━━ Belge Alıntısı
Afyonkarahisar’da çok sayıda şehit ailesi ve gaziler Anıtpark’ta “Şehide Saygı Teröre Lanet” adlı basın açıklaması için toplandı. Türkiye Harp Malulü Gaziler, Şehit Dul ve Yetimleri Derneği Başkanı İsmail Kumartaşlı başkanlığında gerçekleşen basın açıklamasına katılan aileler terörist başı Abdullah Öcalan ile yapılan görüşmelere tepki gösterdi.
Dikkat Çeken Dövizler
Şehit ailelilerinin ellerinde “Genel af kabul edilemez”, “Silahları ile gömülsünler”, “Umut hakkı kabul edilemez”, “Bebek katilinin yeri İmralı’dır” yazılı dövizler yer alması dikkat çekti.
Dikkat Çeken Sözler: Sizin Oğlunuz Öldü Mü?
━━━━
━━ Sağlanan Veriler
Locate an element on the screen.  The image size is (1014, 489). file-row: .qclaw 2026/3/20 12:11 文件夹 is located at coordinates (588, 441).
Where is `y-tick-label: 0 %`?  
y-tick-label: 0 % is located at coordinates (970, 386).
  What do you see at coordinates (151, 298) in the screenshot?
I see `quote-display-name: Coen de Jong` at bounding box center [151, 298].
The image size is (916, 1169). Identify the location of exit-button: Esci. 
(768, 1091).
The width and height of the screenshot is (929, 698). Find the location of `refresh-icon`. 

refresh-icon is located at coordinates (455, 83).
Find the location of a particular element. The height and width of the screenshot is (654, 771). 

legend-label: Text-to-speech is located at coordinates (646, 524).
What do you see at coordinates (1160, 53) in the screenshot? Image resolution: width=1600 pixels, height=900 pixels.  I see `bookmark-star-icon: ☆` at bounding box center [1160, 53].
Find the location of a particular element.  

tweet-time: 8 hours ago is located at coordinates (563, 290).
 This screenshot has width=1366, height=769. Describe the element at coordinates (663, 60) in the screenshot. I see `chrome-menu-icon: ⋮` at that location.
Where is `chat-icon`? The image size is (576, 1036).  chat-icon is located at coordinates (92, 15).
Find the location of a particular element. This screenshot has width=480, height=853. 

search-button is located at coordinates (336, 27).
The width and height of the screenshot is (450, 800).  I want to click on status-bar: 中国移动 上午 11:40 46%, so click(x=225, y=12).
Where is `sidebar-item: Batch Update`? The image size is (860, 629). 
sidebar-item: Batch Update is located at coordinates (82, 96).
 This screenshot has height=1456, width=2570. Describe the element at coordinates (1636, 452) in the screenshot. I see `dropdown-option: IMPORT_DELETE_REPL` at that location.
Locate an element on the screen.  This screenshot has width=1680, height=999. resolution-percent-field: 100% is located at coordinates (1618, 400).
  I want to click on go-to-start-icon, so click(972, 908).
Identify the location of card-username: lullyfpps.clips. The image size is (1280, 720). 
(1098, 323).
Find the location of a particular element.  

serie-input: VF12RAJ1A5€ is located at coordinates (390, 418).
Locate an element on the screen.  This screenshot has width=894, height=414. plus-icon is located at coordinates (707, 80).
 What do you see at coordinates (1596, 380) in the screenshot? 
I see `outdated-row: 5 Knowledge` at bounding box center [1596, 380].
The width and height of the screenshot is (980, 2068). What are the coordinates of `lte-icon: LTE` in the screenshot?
━━━━
** Görev Tanımı **
Basın açıklaması haberinde "Afyonkarahisar’da çok sayıda" ifadesinden "görüşmelere tepki gösterdi." ifadesine kadar olan kısmı, "toplandı" ifadesini "bir araya geldi" ile değiştirerek yeniden yazın. Öğelerin basın açıklaması haberiyle bir ilgisi yoktur.

** Görev Yanıtı **
Afyonkarahisar’da çok sayıda şehit ailesi ve gaziler Anıtpark’ta “Şehide Saygı Teröre Lanet” adlı basın açıklaması için bir araya geldi. Türkiye Harp Malulü Gaziler, Şehit Dul ve Yetimleri Derneği Başkanı İsmail Kumartaşlı başkanlığında gerçekleşen basın açıklamasına katılan aileler terörist başı Abdullah Öcalan ile yapılan görüşmelere tepki gösterdi.